Notwithstanding ‘home grown” methods, including using an Internet-connected IP camera to physically view the tank gauge on a remote tank via an Internet browser, available options on the street allow you to monitor tanks either periodically, at your will, or both.
The basics include a remote tank or meter monitoring device, a connection between the remote device and your monitoring base, and you (commonly a server).
The method of connections between tanks being monitored and you include:
· Dial-up with phone lines (hard lines) to either send data, fax a report or allow you to ‘poll” the tank
· Dial-up with cellular lines to either send data or fax a report, or again, ‘poll” the tank
· Internet or so called ‘IP” connections using you garden-variety internet connections
· Satellite connections (common for locations with no phone, cellular or possible internet connections)
· Radio transmission
Once the data is either pulled from the remote device, or pushed from the remote device to a server, depending on the system or vendors you are using, you or any number of people can be notified in real time as to the level of fuel in the tank, including being sent an email.
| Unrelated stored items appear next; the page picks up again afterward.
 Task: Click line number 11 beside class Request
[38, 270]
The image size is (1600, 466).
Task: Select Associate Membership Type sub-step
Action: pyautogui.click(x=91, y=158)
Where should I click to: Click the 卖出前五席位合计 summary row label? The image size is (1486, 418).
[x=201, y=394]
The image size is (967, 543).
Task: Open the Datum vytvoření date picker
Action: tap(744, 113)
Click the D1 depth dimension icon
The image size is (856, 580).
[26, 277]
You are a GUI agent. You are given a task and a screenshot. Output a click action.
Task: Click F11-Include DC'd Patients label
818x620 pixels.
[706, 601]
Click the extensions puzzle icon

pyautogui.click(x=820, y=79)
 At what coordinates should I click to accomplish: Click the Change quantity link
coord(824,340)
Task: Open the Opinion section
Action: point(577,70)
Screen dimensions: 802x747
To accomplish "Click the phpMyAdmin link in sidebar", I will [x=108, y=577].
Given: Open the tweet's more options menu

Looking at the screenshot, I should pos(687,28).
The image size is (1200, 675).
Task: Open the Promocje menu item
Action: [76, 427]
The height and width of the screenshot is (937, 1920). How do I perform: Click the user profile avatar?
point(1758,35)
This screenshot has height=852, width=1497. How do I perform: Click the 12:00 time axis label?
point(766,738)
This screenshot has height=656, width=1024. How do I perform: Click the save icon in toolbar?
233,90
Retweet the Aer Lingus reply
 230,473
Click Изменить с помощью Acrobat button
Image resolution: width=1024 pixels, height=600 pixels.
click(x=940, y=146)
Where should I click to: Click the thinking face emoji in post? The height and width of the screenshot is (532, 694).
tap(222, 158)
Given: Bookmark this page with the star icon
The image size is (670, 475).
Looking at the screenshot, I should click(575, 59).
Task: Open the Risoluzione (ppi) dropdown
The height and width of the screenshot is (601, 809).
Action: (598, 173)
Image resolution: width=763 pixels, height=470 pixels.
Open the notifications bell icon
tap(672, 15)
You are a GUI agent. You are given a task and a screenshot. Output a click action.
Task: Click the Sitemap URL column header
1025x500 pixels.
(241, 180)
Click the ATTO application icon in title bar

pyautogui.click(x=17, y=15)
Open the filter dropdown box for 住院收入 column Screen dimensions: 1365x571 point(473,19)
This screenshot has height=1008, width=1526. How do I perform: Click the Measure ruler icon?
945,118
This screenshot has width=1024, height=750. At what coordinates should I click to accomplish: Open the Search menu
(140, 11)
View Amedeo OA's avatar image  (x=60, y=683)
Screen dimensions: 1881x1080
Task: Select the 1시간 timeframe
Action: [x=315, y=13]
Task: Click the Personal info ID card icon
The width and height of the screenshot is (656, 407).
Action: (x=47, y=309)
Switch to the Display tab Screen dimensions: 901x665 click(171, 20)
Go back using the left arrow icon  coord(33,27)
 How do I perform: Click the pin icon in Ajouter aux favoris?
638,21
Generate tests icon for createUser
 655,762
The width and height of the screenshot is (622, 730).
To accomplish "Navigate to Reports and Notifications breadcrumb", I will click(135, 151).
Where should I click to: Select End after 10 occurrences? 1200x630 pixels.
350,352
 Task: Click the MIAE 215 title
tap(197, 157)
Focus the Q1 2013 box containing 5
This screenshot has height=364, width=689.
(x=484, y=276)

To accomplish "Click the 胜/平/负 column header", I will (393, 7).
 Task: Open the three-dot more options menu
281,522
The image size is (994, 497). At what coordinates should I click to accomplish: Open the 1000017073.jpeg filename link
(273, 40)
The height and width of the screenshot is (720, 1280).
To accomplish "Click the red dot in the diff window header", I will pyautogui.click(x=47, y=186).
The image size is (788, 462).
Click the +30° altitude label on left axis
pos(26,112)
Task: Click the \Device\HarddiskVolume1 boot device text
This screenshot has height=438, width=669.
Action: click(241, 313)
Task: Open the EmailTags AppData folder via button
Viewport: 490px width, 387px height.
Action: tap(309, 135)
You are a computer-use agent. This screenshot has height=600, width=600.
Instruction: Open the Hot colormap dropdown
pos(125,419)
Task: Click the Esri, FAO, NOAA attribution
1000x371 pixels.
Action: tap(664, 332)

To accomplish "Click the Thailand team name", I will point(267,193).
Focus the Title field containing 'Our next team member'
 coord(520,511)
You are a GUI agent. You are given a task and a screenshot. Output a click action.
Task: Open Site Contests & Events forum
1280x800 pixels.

As an example, I receive an email every morning at 6:00 a.m. ‘from a tank” that tells me the level of the product in the tank. That same tank also sends me special alerts should the level in that tank drop below a certain level.
Remote monitoring devices can be had and powered by AC current, DC current (batteries), or even solar power. For instance, if you are monitoring your own tank farm and it is not practical to run power to the monitoring device located at one of your tanks, the remote device can be powered with batteries.
A quick Google search for things that are obsolete yielded the following: Typewriters, public pay phones, dial-up, maps, e-mail accounts you actually pay for, getting film developed, movie rental stores, landlines, long distance charges, VCRs. Let’s add ‘run-outs” to the list.
See you next month.
Shane Sweet is in management with a major Northeast marketer of heating oil, propane, bio-fuel and motor fuel. From 1993 to 2007 he served as Executive VP and Lobbyist for the Vermont Fuel Dealers Association and from 2007 thru 2010 was President & CEO of the New England Fuel Institute. He lives in Manchester, Vermont and can be reached at shanemsweet@gmail.com, or 802-558-6101 cell. Suggestions for future column content are welcome.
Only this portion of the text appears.